In den vergangenen Jahren war das Ensemble immer wieder auf Welttournee. Das Publikum musste sich mit einem nebenan errichteten neuen Bolschoi-Theater begnügen. Das kleinere Haus wird zwar auch weiter bespielt. Kultaufführungen wie Tschaikowskys Ballett "Schwanensee", das am Bolschoi 1877 uraufgeführt wurde, ziehen aber wieder auf die historische Bühne zurück.
Die Eröffnungsgala widmet Bolschoi-Regisseur Dmitri Tschernjakow ganz der russischen Kunst - eine "Herausforderung für Domingo und viele andere Gäste, die sonst nie Russisch singen", sagt er. Das Bolschoi mit seinen mehr als 2000 Mitarbeitern werde das ganze Spektrum abdecken: Orchester- und Opernwerke und eben Ballett.
Die Tickets für die historische Bühne sind schon auf Wochen im Voraus vergriffen. Bis zu 10 000 Rubel - etwa 250 Euro - kostet eine Karte, je nach Angebot und Nachfrage, wie Intendant Iksanow sagt. "So kämpfen wir gegen Spekulanten", erklärt er. Iksanow meint damit Moskaus Ticketmafia, die Karten stapelweise aufkauft und dann zu Wucherpreisen auf dem Schwarzmarkt verhökert.
"Wir haben jedoch pro Vorstellung ein Kontingent von Tickets für 100 Rubel für diejenigen, die sich das nicht leisten können", betont Iksanow. Der Preis von rund 2,50 Euro ist eher symbolisch - auf dem 100-Rubel-Schein ist das Bolschoi Theater abgebildet.

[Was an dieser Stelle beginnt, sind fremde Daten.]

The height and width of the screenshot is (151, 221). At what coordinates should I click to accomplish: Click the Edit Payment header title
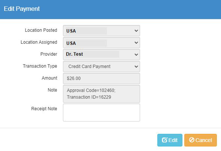coord(22,9)
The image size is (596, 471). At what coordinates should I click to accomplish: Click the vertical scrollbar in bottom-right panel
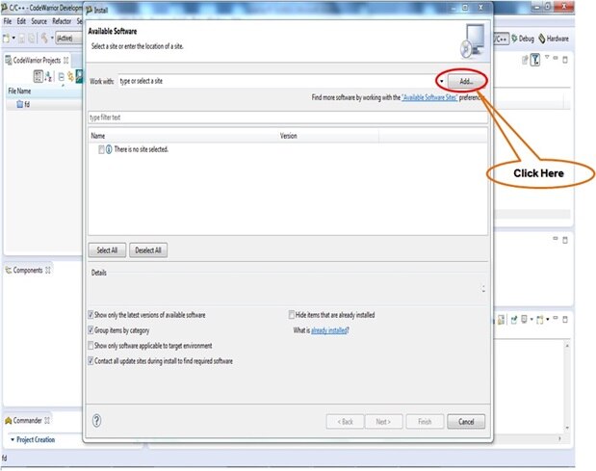[567, 386]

Überall im sanierten Haus wirft Blattgold das warm gleißende Licht von prunkvollen Lüstern und Wandstrahlern zurück. 4,5 Kilogramm Gold sind hier verarbeitet. Es ist, als ob die funkelnde Kraft des Goldes auf den Stuck-Arabesken im Zuschauersaal die Sinne blendet. Eine Mischung aus Renaissance mit byzantinischen Stilelementen. Nur die himbeerroten Stoffe der Holzstühle und der Logen beruhigen die Augen.
"Alles hier ist bis ins Detail durchdacht", erklärt Michail Sidorow vom Generalunternehmer Summa Group in Moskau. "Vor allem auch mit Blick auf die ursprüngliche Akustik. Sogar die Stoffe der Sitze sind extra so gewählt, damit alles klingt wie im 19. Jahrhundert." Vor allem aber ist der alte Betonboden durch Holzpaneele ersetzt.
Statt der ursprünglich gut 2000 Sitze gibt es nur noch 1700 Stühle - für mehr Komfort und einen besseren Klang. Im vergrößerten Orchestergraben finden nun bis zu 130 Musiker Platz. Damit sind große Inszenierungen wie etwa von Richard Wagners Opern möglich.
Experten des Münchner Unternehmens BBM-Müller haben den Bau der ton- und videotechnischen Anlagen überwacht, wie Sidorow sagt. "Sie haben gezielt Schall und Schwingungen reduziert, um den optimalen Klang zu erzielen." Der russische Staat hatte die Aufträge für Bühnen-, Theater- und Medientechnik nach Deutschland an die Firma Bosch Rexroth AG vergeben.
Rund 3500 Arbeiter und Restauratoren retteten in den vergangenen Jahren im Dreischichtsystem das Bolschoi vor dem Verfall. Das Theater zählt zu den Meisterwerken des russischen Klassizismus.
Ballettchef Sergej Filin schwärmt nach den ersten Proben vom neuen Bühnenboden, der die Tänzer mehr schonen soll. Der 40-Jährige verspricht Ballett von Weltklasse. Die "museal-klassischen" Aufführungen, die viel Wert auf synchronen Spitzentanz legen, seien die "Brillanten" des Traditionshauses. Aber auch zeitgenössisches Ballett werde hier seinen Platz haben. Viele Bolschoi-Inszenierungen sollen künftig auch auf deutsche Kinoleinwände übertragen werden.